(DATA IN THIS EXERCISE Opens)
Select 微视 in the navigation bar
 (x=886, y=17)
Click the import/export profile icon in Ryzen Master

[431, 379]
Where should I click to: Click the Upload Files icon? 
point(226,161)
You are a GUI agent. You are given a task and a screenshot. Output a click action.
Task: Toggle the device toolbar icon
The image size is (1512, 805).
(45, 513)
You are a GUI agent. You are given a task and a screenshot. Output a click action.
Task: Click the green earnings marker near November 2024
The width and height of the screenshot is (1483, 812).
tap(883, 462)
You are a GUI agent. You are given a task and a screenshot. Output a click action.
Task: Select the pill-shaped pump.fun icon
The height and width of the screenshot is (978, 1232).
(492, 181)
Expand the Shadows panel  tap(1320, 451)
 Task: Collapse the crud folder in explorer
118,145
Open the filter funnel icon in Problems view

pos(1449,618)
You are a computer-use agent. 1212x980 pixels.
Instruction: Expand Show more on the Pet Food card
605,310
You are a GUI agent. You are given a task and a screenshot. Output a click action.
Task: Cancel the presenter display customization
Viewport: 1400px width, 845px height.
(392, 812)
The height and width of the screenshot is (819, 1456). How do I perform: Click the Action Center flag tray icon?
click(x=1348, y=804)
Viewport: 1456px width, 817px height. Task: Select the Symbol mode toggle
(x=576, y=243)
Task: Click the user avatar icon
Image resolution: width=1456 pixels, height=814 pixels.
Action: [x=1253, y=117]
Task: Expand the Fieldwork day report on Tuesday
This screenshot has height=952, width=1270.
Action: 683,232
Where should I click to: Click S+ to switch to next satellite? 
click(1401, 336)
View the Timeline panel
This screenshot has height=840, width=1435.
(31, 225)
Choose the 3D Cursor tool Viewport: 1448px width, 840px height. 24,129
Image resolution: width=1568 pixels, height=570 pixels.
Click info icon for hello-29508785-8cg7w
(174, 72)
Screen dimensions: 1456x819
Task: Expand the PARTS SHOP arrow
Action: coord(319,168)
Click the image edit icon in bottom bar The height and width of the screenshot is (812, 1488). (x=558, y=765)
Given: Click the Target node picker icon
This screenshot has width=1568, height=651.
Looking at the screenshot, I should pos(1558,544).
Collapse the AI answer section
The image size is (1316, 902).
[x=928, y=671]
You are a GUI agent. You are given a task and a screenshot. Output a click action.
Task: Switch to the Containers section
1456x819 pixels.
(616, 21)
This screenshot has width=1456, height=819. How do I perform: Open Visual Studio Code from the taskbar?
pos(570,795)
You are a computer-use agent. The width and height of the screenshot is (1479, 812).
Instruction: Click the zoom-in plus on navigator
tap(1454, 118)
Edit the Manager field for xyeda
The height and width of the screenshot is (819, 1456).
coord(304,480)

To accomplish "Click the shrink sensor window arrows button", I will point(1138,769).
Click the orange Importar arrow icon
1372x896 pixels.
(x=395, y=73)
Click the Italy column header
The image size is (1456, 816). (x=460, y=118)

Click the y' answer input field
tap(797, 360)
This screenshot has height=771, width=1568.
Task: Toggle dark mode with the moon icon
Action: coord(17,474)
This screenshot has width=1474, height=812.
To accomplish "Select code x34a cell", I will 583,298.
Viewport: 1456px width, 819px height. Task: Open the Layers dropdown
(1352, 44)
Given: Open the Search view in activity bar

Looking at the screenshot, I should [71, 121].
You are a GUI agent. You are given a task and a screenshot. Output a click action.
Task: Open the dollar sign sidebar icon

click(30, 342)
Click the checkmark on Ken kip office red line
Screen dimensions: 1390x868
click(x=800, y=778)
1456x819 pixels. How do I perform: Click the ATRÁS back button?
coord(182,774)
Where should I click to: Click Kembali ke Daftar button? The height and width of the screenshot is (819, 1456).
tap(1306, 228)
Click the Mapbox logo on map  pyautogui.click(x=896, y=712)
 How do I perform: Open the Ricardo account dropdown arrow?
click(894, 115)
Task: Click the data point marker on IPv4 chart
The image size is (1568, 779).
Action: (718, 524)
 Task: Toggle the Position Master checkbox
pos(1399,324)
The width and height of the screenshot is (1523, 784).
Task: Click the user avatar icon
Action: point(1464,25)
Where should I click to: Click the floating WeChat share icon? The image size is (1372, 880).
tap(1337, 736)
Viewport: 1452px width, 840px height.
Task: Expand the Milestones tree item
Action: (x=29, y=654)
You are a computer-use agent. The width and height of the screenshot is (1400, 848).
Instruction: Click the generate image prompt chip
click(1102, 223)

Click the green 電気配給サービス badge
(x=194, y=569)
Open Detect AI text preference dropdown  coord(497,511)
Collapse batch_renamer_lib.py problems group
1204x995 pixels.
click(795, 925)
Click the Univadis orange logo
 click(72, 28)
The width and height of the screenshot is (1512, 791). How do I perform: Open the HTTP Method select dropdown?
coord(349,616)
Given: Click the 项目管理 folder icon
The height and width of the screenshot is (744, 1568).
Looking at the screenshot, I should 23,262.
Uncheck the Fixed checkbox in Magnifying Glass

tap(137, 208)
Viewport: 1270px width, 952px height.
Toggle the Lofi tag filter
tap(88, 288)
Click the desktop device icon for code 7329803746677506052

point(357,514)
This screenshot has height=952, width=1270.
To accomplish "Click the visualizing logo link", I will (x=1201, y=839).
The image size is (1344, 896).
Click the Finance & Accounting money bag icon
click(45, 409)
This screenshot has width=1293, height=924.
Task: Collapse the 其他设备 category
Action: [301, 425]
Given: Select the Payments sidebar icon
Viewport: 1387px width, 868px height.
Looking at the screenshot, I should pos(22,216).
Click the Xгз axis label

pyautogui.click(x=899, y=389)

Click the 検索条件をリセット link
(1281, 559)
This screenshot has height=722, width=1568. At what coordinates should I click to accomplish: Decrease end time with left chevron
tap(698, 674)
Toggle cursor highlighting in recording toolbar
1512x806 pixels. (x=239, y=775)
(DATA IN THIS EXERCISE Closes)
TASK DETAILS: The expected output is the lines from the one holding "Toggle the Lofi tag filter" through the last line of the data, exactly as they appear, with nothing before or after.

RESULT:
Toggle the Lofi tag filter
tap(88, 288)
Click the desktop device icon for code 7329803746677506052

point(357,514)
This screenshot has height=952, width=1270.
To accomplish "Click the visualizing logo link", I will (x=1201, y=839).
The image size is (1344, 896).
Click the Finance & Accounting money bag icon
click(45, 409)
This screenshot has width=1293, height=924.
Task: Collapse the 其他设备 category
Action: [301, 425]
Given: Select the Payments sidebar icon
Viewport: 1387px width, 868px height.
Looking at the screenshot, I should pos(22,216).
Click the Xгз axis label

pyautogui.click(x=899, y=389)

Click the 検索条件をリセット link
(1281, 559)
This screenshot has height=722, width=1568. At what coordinates should I click to accomplish: Decrease end time with left chevron
tap(698, 674)
Toggle cursor highlighting in recording toolbar
1512x806 pixels. (x=239, y=775)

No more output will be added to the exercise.